High Valence State Sites as Favorable Reductive Centers for High-Current-Density Water Splitting

Abstract

Electrochemical water splitting is a promising approach for producing sustainable and clean hydrogen. Typically, high valence state sites are favorable for oxidation evolution reaction (OER), while low valence states can facilitate hydrogen evolution reaction (HER). However, here we proposed a high valence state of Co3+ in Ni9.5Co0.5−S−FeOx hybrid as the favorable center for efficient and stable HER, while structural analogues with low chemical states showed much worse performance. As a result, the Ni9.5Co0.5−S−FeOx catalyst could drive alkaline HER with an ultra-low overpotential of 22 mV for 10 mA cm−2, and 175 mV for 1000 mA cm−2 at the industrial temperature of 60 °C, with an excellent stability over 300 h.
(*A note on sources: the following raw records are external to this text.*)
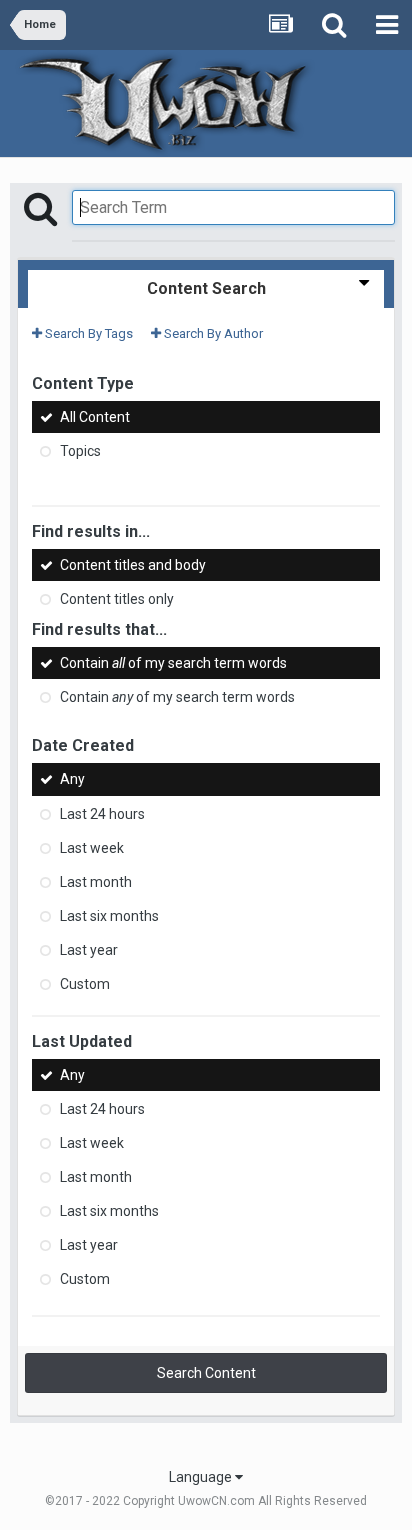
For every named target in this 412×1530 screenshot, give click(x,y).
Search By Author (212, 333)
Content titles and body (133, 565)
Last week (92, 848)
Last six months (109, 916)
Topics (80, 451)
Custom (85, 984)
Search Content (206, 1373)
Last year (89, 950)
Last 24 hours (102, 814)
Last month (96, 882)
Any (72, 780)
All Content (95, 417)
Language (202, 1477)
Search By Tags (87, 333)
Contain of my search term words (173, 663)
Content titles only (117, 599)
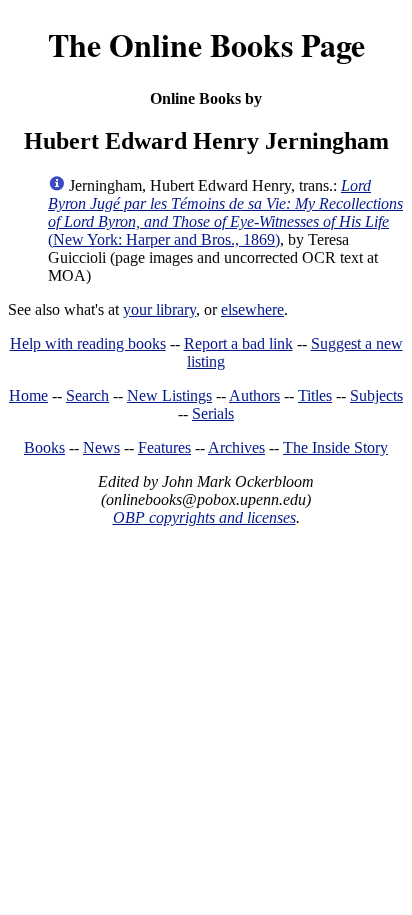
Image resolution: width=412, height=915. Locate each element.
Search (87, 395)
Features (164, 447)
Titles (315, 395)
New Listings (169, 395)
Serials (213, 413)
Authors (254, 395)
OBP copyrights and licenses (204, 517)
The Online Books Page (206, 44)
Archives (236, 447)
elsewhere (252, 309)
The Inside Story (335, 447)
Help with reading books (88, 343)
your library (159, 309)
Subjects (376, 395)
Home (28, 395)
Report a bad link (238, 343)
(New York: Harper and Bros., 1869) (225, 212)
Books (44, 447)
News (101, 447)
Moreover, this material could work for both OER and HER, with a low cell voltage being 1.730 V to achieve 1000 mA cm−2 for overall water splitting at 60 °C. X-ray absorption spectroscopy (XAS) clearly identified the high valence Co3+ sites, while in situ XAS during HER and theoretical calculations revealed the favorable electron capture at Co3+ and suitable H adsorption/desorption energy around Co3+, which could accelerate the HER. The understanding of high valence states to drive reductive reactions may pave the way for the rational design of energy-related catalysts.